Natural gas is the only fossil fuel capable of getting good press these days. Its fans regularly rhapsodize about its merits, calling it an extraordinary fuel that's cheap, domestically abundant, and clean. Well, cleaner than oil, at least. Meanwhile, everyone from Texas oilman T. Boone Pickens to the Sierra Club is promoting natural gas as the key that America needs to free itself from its century-long addiction to oil. After all, the nation's appetite for oil means that nearly 60 percent of the petroleum consumed each year must be imported, much of it from unstable or unsavory regimes in the Middle East, Africa, and Latin America.
Pickens, along with a growing number of groups, wants America to slash its oil consumption by making better use of natural gas. In theory, the plan sounds simple. Around 22 percent of the natural gas burned each year is used to generate electricity. If wind energy were substituted for gas at power plants, the freed-up natural gas could be used instead to fuel ground transportation systems, starting with diesel-burning fleet trucks and buses. Advocates say this plan could cut U.S. oil imports by up to 38 percent.
Yet if the nation makes the switch from oil to natural gas to run its vehicles, will it simply be trading one foreign-dependent fuel for another? The answer is, probably. But to what extent is very hard to say. "Welcome to uncertainty," says Gordon Kaufman, a professor emeritus and oil and gas expert at the Massachusetts Institute of Technology's Sloan School of Management.
Currently, only 16 percent of the natural gas America consumes is imported.
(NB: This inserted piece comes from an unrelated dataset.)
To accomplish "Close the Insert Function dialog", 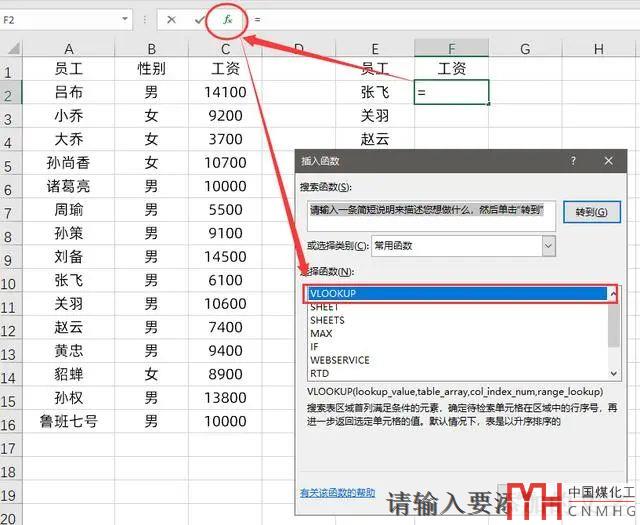I will (x=608, y=160).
That's much better than oil, of course, but it doesn't eliminate foreign supplies. And while most of what is imported today comes from Canada by pipeline, Canada is increasingly using more of its gas domestically. That means any expansion in U.S. demand would almost certainly have to draw upon other foreign sources, which would ship it to U.S. ports as liquefied natural gas, or LNG.
Russian roulette. It's not encouraging to look at where the Earth's concentrations of natural gas lie. Three countries have more than 55 percent of the world's proven reserves: Russia (25.2 percent), Iran (15.7 percent), and Qatar (14.4 percent). Other countries that have fairly substantial reserves include Saudi Arabia, the United Arab Emirates, Nigeria, and Algeria. "It is hardly politically a smart move to rely on these countries for supplies," notes Martin Blunt, a professor of petroleum engineering at London's Imperial College. Russia, for instance, has twice used its gas resources as a political weapon by turning off supplies to its European neighbors, most recently last winter.
Moreover, even if U.S. companies wanted to buy Russian gas, not much would be available in the short term. While Russia pipes a lot of gas to Europe, it hasn't gotten heavily involved in the LNG market so far.
Natural gas is also gaining in popularity worldwide. Global consumption could increase more than twofold in coming years, and that could make for a very competitive and unreliable international market. Exporting countries will ship gas to wherever they can get the best price. And countries like Japan and South Korea, which are much more reliant upon imports than the United States, have shown a willingness to pay top dollar. Japan imports more than four times as much LNG as the United States, while South Korea imports nearly 58 percent more. "We would be competing with everyone," says Steve Gabriel, an expert on natural gas markets at Resources for the Future. "If we have to get into the international market, we might have a problem."
So, what about those bountiful domestic supplies that proponents talk about? Can they free the country from the clutches of foreign suppliers? Perhaps, but probably not entirely. The Energy Information Administration says that U.S. dependence on foreign natural gas could drop from 16 percent to 3 percent by 2030 if it takes full advantage of so-far untapped reserves. That would include tapping unconventional sources, mainly from shale, opening up Alaska's gas fields, and mining the gas beneath the ocean along the outer continental shelf.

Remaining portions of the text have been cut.